» **GIVEN REQUEST**
Can you filter the items below and copy every line that contains the string "screenshot"? Case counts, so match capital and lowercase letters precisely.

──────── RECORDS FOR THE EXERCISE ────────

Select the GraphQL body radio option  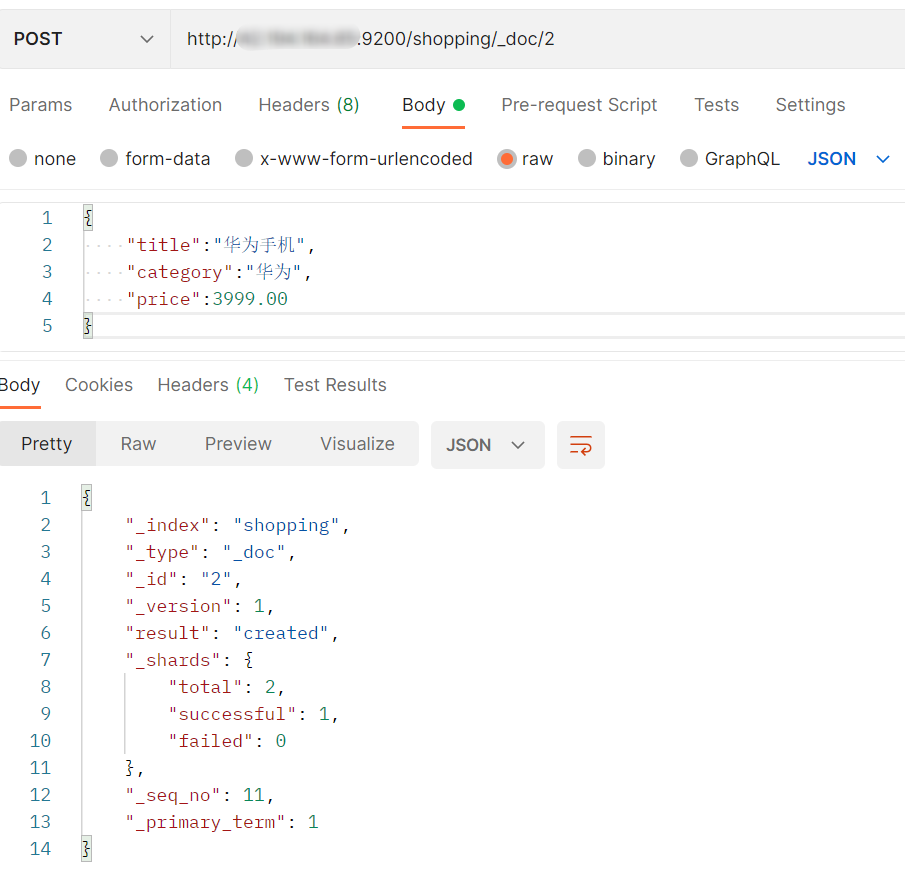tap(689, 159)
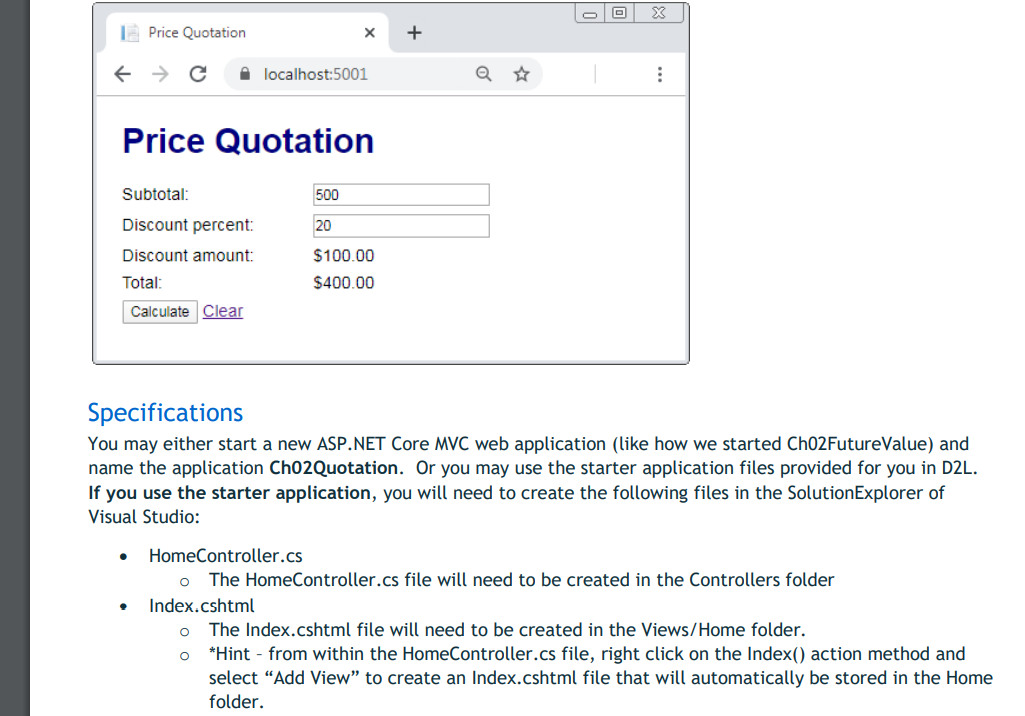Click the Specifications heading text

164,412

────────
──────── RECORDS FOR THE EXERCISE ────────

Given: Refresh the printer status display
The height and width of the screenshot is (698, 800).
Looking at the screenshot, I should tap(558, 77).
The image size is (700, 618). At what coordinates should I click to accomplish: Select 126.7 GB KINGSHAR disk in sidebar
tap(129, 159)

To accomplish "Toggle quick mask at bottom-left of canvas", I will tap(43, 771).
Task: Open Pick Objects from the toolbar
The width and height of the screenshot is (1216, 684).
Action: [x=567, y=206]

────────

» **OUTPUT FOR THIS EXERCISE**
The height and width of the screenshot is (698, 800).
Looking at the screenshot, I should tap(558, 77).
The width and height of the screenshot is (1216, 684).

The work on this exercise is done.